Jejak digital ini harus selalu diingatkan para generasi muda. Agar mereka dapat bertanggung jawab atas karya yang dihasilkan. Presiden Joko Widodo juga berharap masyarakat membanjiri ruang digital dengan konten positif agar konten negatif tenggelam.
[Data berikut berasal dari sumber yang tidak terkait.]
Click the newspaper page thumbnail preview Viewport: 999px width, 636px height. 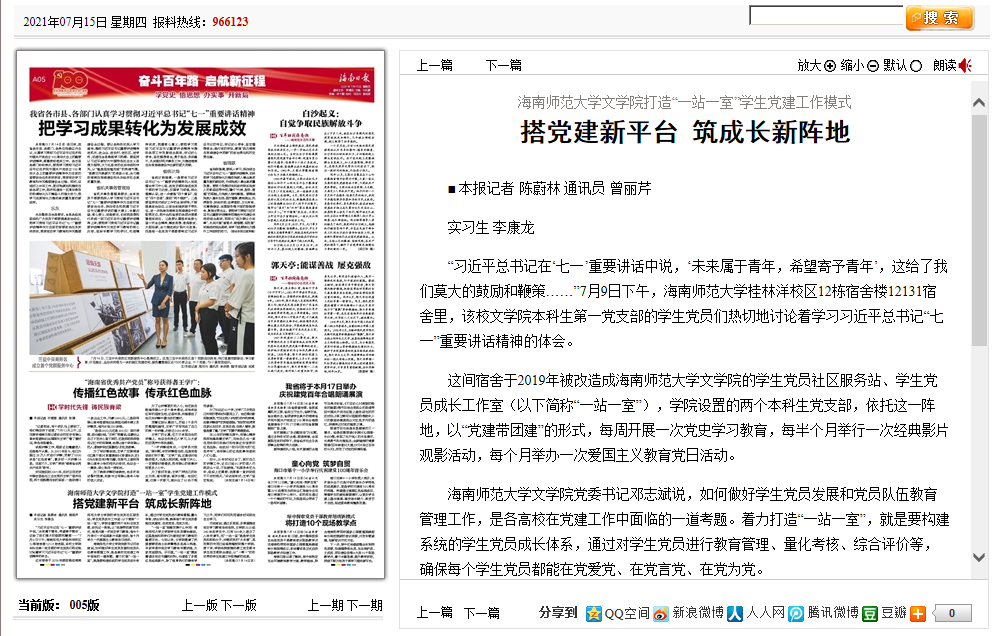click(x=201, y=320)
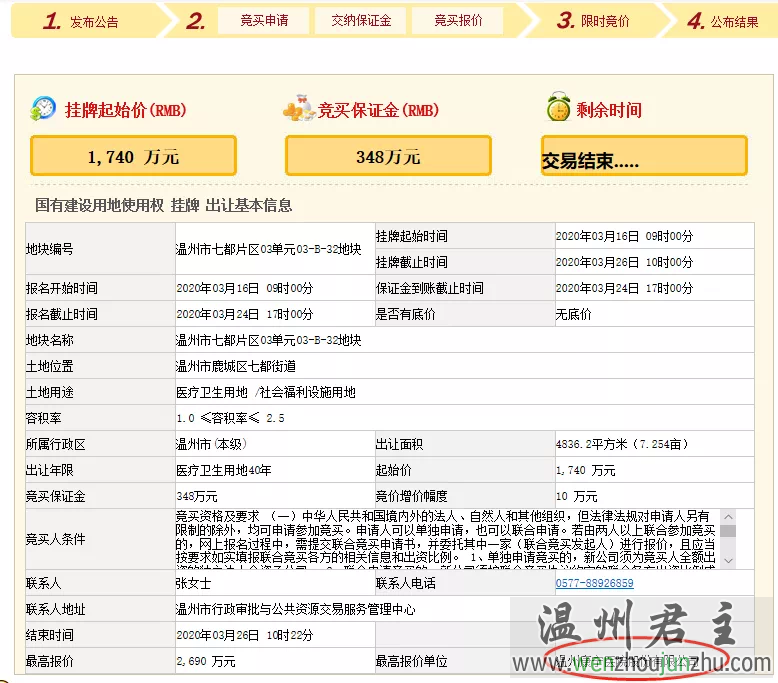Click the 1,740 万元 starting price box

pos(133,156)
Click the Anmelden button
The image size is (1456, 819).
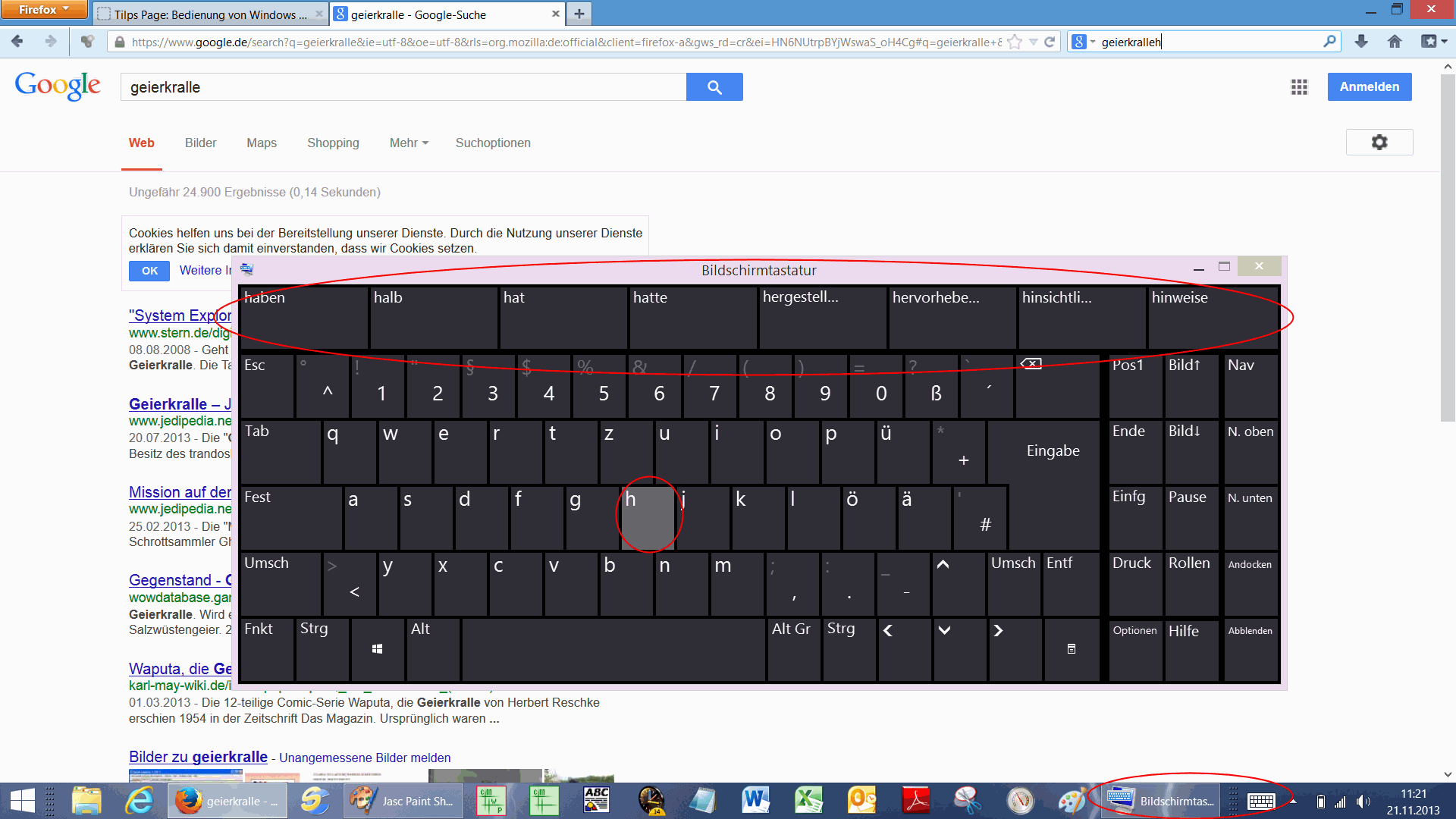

Webinar di wilayah Kota Bandung, Jawa Barat, Kamis (10/6/2021) ini juga menghadirkan pembicara lain yaitu Istia Budi (RTIK Kaltim), Astini Kumala Sari (Travel Blogger), Ari Wibowo (Siberkreasi), dan selebgram Indi Arisa.
Gerakan Nasional Literasi Digital 2021 ā untuk Indonesia #MakinCakapDigital yang diprakarsai Kementerian Komunikasi dan Informatika bersama Siberkreasi ini merupakan rangkaian panjang kegiatan webinar di seluruh penjuru Indonesia Kegiatan ini menargetkan 10.000.000 orang terliterasi digital pada tahun 2021, hingga tercapai 50 juta orang terliterasi digital pada 2024.
Kegiatan ini merupakan bagian dari program Literasi Digital di 34 Provinsi dan 514 Kabupaten dengan 4 pilar utama. Di antaranya Budaya Bermedia Digital (Digital Culture), Aman Bermedia (Digital Safety), Etis Bermedia Digital (Digital Ethics), dan Cakap Bermedia Digital (Digital Skills) untuk membuat masyarakat Indonesia semakin cakap digital.